Auditory display of data (or sonification) is the sound equivalent of data visualization. In other words, non-speech audio is used to convey information, represent phenomena, or elicit aesthetic experiences.
Reef Elegy is an auditory display of coral bleaching data collected during 78 days in 2019 by the Hawaii Coral Bleaching Collective (HCBC) around several coral reef locations in Hawaii and comprising 517 clustered observations. The data fields that were used for the auditory display are the geographical coordinates (with the bounding box remapped to a spherical sound field), depth, coral population mean bleach percentage, and photosynthetic active radiation.
In Reef Elegy, there are two main sound components for each cluster.
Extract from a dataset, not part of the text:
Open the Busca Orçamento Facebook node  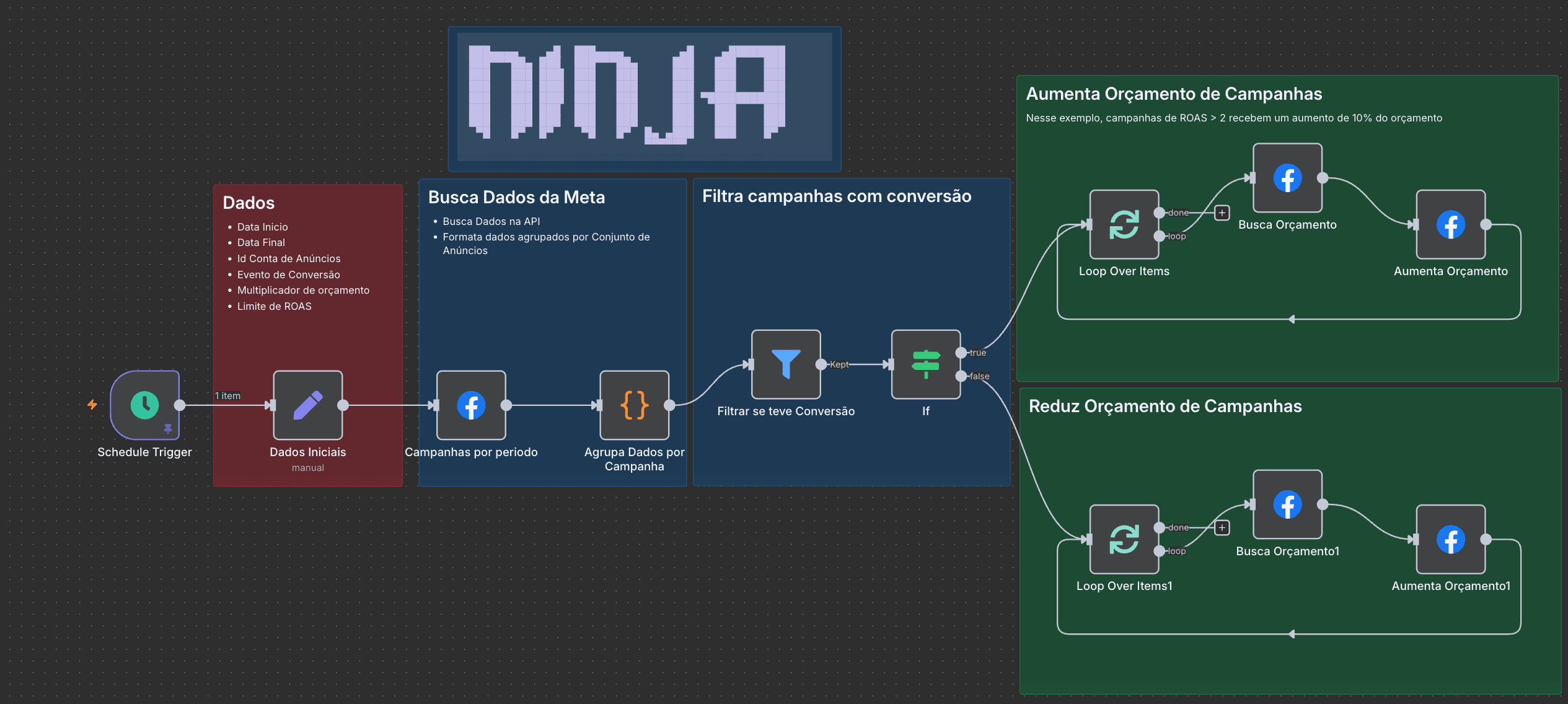(1287, 178)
One is an indicator of healthy coral reefs (the crackling sound of snapping shrimp),
while the other is associated with degraded ones (the hiss and pings generated during
algae coral cover's photosynthesis). The sonification uses parameter mapping techniques and
3rd orded ambisonics, with the final output decoded to binaural format (wear headphones please!).
Shrimp snap "via the collapse of a cavitation bubble during rapid claw closure, generating broadband signals (up to 200 kHz), typically peaking between 2 and 20 kHz" (Lillis and Mooney, 2018)
A. Lillis and T. A. Mooney, “Snapping shrimp sound production patterns on Caribbean coral reefs: relationships with celestial cycles and environmental variables,” Coral Reefs, vol. 37, no. 2, pp. 597–607, 2018.
During algae photosynthesis, oxygen-containing bubbles are formed and released, creating a short "ping" sound which appears "as an irregular pulse-train-like time series" (Freeman et al, 2018)
S. E. Freeman, L. A. Freeman, G. Giorli, and A. F. Haas, "Photosynthesis by marine algae produces sound, contributing to the daytime soundscape on coral reefs," PLOS ONE, vol. 13, no. 10, pp. 1–14, 2018.